• **Required work**
1. According to the film review, what is Gabrielle's job?
2. Edit the film review from "A novelist named" up to and including "grudge against Saint-Denis.", and in that stretch put "seaside villa" in place of "country home".

A novelist named Charles Saint-Denis (played with uncanny assurance by François Berléand) is famous and successful, married to a woman he calls a “saint,” and apparently satisfied to live in relative seclusion at his country home. On a tour in Lyons to promote his new book, he encounters a beautiful young woman, a local TV weather girl named Gabrielle, played by Ludivine Sagnier. She also catches the eye of Paul Gaudens (Benoît Magimel), the spoiled, reckless son of a rich family, who happens to bear a mysterious grudge against Saint-Denis.

Gabrielle ends up falling for the much older man, and her intense passion, emotional and sexual, runs up against his urbane sophistication. St. Denis is difficult to read—he seems smitten by the young woman, but on the other hand he’s unwilling to leave his wife. Gabrielle’s desire knows no caution, and her genuine feelings allow her to be debauched by the writer at a sort of exclusive private men’s club/brothel. Waiting in the wings is Paul, who wants to save her from the decadent clutches of the author, while seeming more than a bit like a crazed stalker himself.

Gabrielle is something of an anomaly in a modern setting—a lover in the old style, surrendering herself totally to passion. Although she seems unusually self-confident, she is also naïve in the ways of the upper-class world, and Sagnier embodies this central character with marvelous poise and conviction. Swirling around her are a host of witty, intelligent, and unhappy people, and much of the film’s pleasure derives from the ease and sense of command with which Chabrol depicts this social world of moneyed families and literati.

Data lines

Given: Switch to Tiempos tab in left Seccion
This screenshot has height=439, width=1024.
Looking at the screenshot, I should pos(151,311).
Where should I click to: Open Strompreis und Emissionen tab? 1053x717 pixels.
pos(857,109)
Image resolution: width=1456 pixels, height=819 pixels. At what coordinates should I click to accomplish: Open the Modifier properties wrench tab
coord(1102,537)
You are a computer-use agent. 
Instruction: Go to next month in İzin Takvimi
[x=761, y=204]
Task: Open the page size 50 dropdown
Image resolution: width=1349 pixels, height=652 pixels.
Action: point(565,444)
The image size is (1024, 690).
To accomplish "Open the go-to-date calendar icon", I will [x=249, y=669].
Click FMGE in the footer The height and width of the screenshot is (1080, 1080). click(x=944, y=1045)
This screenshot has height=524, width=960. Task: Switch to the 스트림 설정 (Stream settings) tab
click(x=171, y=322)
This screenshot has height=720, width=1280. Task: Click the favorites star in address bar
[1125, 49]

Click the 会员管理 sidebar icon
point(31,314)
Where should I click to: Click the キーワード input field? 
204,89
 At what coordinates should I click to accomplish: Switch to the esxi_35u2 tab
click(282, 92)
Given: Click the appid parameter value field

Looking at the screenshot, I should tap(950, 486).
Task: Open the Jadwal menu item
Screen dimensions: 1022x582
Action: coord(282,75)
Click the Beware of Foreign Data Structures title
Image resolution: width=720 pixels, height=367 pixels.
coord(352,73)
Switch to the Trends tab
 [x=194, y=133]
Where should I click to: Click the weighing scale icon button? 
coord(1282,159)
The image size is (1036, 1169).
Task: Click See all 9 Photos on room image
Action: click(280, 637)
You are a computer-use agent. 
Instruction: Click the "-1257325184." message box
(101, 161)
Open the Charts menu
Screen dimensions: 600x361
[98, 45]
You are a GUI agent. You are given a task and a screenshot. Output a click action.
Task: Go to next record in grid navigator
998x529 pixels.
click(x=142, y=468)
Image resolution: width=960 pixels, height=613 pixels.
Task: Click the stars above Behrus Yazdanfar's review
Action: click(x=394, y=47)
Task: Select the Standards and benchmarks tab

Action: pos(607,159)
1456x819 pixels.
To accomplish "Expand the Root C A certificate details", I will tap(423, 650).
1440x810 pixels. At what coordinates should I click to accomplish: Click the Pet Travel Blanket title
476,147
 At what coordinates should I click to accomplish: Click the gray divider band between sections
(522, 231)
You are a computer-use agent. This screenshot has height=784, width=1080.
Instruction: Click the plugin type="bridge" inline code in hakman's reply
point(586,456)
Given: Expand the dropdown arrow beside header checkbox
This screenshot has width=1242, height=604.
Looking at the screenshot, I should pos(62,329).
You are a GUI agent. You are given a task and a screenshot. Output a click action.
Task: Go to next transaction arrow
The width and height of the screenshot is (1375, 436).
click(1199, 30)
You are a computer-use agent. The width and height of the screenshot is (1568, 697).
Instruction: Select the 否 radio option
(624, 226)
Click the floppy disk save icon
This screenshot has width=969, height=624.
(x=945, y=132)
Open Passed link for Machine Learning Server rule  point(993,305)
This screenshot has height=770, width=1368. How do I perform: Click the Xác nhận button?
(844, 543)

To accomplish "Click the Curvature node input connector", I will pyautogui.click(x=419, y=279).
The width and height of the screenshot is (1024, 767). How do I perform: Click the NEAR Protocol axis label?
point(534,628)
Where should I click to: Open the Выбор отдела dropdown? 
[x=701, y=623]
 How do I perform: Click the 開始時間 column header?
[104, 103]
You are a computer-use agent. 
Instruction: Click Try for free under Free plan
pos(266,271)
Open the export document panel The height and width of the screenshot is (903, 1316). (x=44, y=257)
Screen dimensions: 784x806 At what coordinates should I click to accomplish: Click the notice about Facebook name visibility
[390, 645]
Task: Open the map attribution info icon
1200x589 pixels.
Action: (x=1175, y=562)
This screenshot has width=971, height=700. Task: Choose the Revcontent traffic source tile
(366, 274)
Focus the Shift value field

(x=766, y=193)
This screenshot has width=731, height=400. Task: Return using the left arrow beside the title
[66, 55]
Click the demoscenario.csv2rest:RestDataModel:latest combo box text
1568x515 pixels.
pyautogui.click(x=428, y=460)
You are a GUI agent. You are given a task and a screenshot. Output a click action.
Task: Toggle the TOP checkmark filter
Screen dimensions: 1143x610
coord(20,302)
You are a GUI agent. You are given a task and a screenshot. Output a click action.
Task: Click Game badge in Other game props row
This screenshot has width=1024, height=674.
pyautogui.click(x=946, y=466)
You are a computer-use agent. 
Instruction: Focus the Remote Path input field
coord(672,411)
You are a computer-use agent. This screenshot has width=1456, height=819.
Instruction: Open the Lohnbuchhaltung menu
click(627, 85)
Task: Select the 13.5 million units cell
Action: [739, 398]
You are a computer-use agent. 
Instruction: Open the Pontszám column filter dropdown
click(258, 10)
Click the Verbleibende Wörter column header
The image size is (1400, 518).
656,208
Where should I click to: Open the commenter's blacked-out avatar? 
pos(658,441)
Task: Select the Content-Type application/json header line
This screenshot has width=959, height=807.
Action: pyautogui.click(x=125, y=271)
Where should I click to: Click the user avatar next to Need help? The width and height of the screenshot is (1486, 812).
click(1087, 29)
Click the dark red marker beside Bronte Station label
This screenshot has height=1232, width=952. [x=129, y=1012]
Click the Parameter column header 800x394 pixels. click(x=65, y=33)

• **Answers**
1. She is a local TV weather girl.

2.
A novelist named Charles Saint-Denis (played with uncanny assurance by François Berléand) is famous and successful, married to a woman he calls a “saint,” and apparently satisfied to live in relative seclusion at his seaside villa. On a tour in Lyons to promote his new book, he encounters a beautiful young woman, a local TV weather girl named Gabrielle, played by Ludivine Sagnier. She also catches the eye of Paul Gaudens (Benoît Magimel), the spoiled, reckless son of a rich family, who happens to bear a mysterious grudge against Saint-Denis.